North America had its own urban centers. Cahokia, in present-day Illinois, was established around 1000 CE and reached a peak population of 15,000 to 20,000 people by 1100 CE. That likely exceeded the populations of London and Paris at the same time. It featured enormous earthen mounds, the largest of which covered more ground than the Great Pyramid of Giza. Cahokia was eventually abandoned around 1400 CE, but it was only one node in the broader Mississippian culture that spread across the eastern half of North America.

The Caribbean was no backwater either. When Columbus landed on the island now shared by Haiti and the Dominican Republic, roughly 4 million people lived there, participating in a large Caribbean economy of travel and exchange between islands. Across the entire hemisphere, the Indigenous population may have substantially outnumbered all of Europe’s.

The Vikings Beat Columbus by Nearly 500 Years

Columbus was not even the first European to reach the Americas. Norse explorers, commonly called Vikings, established a settlement at L’Anse aux Meadows on the northern tip of Newfoundland, Canada. In 2021, researchers pinpointed the date with remarkable precision: analysis of wooden artifacts from the site, using a distinctive radiocarbon signature left by a known solar storm, confirmed that Norse people were cutting trees there in the year 1021 AD. That places Europeans in the Americas 471 years before Columbus’s first voyage.

DATASET EXCERPTS:
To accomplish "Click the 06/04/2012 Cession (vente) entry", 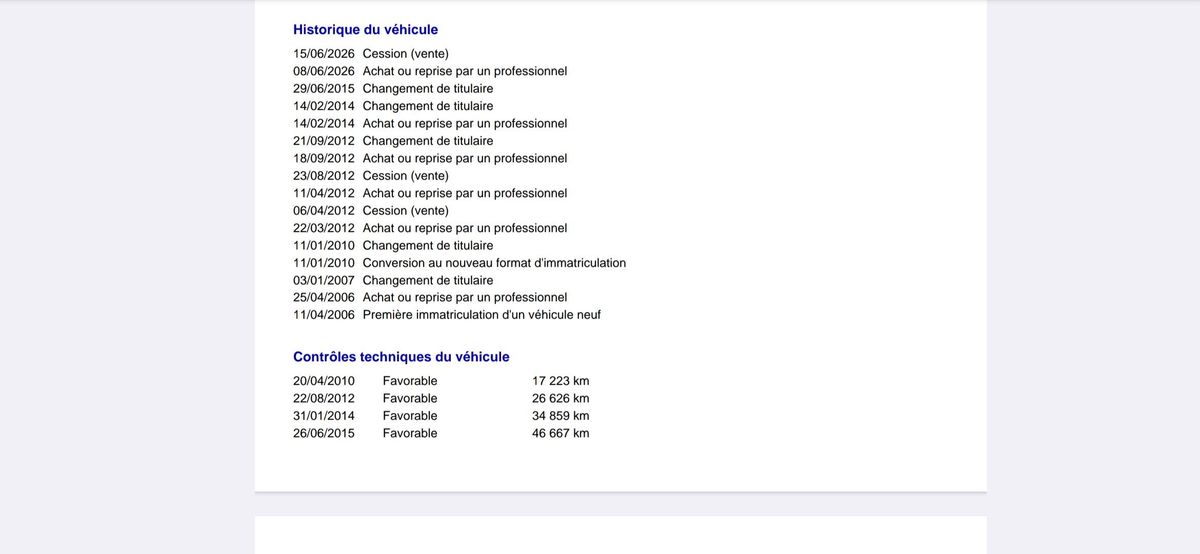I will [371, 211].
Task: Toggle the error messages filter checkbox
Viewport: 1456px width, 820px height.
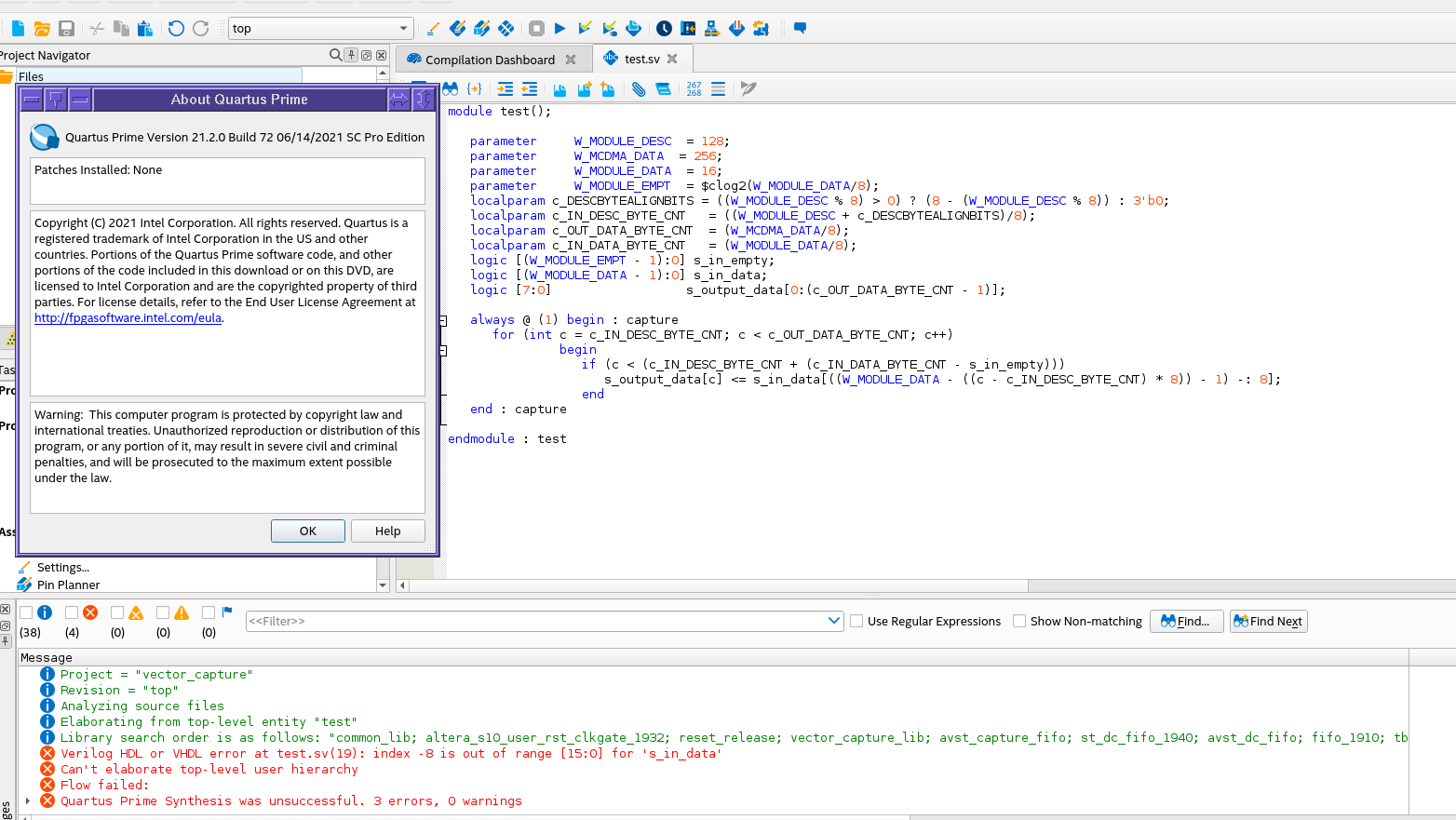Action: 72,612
...
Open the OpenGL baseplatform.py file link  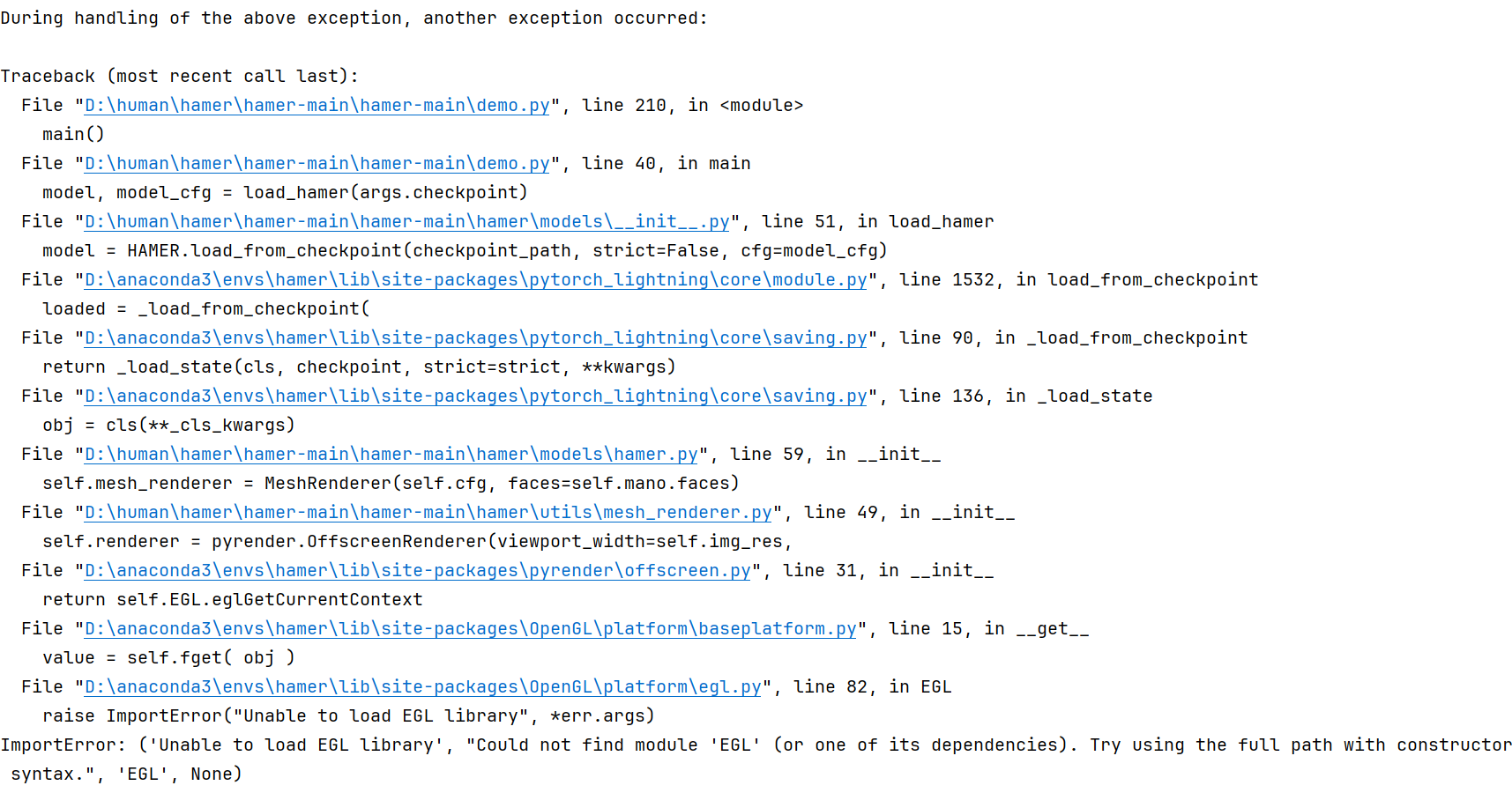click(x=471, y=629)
---
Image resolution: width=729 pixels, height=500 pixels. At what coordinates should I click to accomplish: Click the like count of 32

ACTION ITEM A:
Answer these questions from the passage on pre-Columbian America:
(i) What peak population did Cahokia reach by 1100 CE?
(ii) About how many people lived on the island now shared by Haiti and the Dominican Republic when Columbus landed?
(iii) In what year were Norse people cutting trees at L’Anse aux Meadows?
ACTION ITEM B: Can you turn the paragraph of the passage on pre-Columbian America that begins "North America had its own urban centers" into a short list that keeps its main facts?
ACTION ITEM C:
Does each statement agree with the passage on pre-Columbian America? Answer yes or no, and quote the words that decide it.
(i) Cahokia was abandoned around 1400 CE.
(ii) L’Anse aux Meadows lies on the southern coast of Newfoundland.
(iii) The largest mound at Cahokia covered more ground than the Great Pyramid of Giza.
Draw every answer from the passage on pre-Columbian America, not from the listing.

EXERCISE ANSWER A:
(i) 15,000 to 20,000 people.
(ii) Roughly 4 million people.
(iii) 1021 AD.

EXERCISE ANSWER B:
- Cahokia, in present-day Illinois, was established around 1000 CE.
- It reached a peak population of 15,000 to 20,000 by 1100 CE, likely more than London or Paris at the time.
- Its largest earthen mound covered more ground than the Great Pyramid of Giza.
- It was abandoned around 1400 CE.
- It was one node in the Mississippian culture, which spread across eastern North America.

EXERCISE ANSWER C:
(i) Yes: "Cahokia was eventually abandoned around 1400 CE"
(ii) No: "on the northern tip of Newfoundland, Canada"
(iii) Yes: "the largest of which covered more ground than the Great Pyramid of Giza"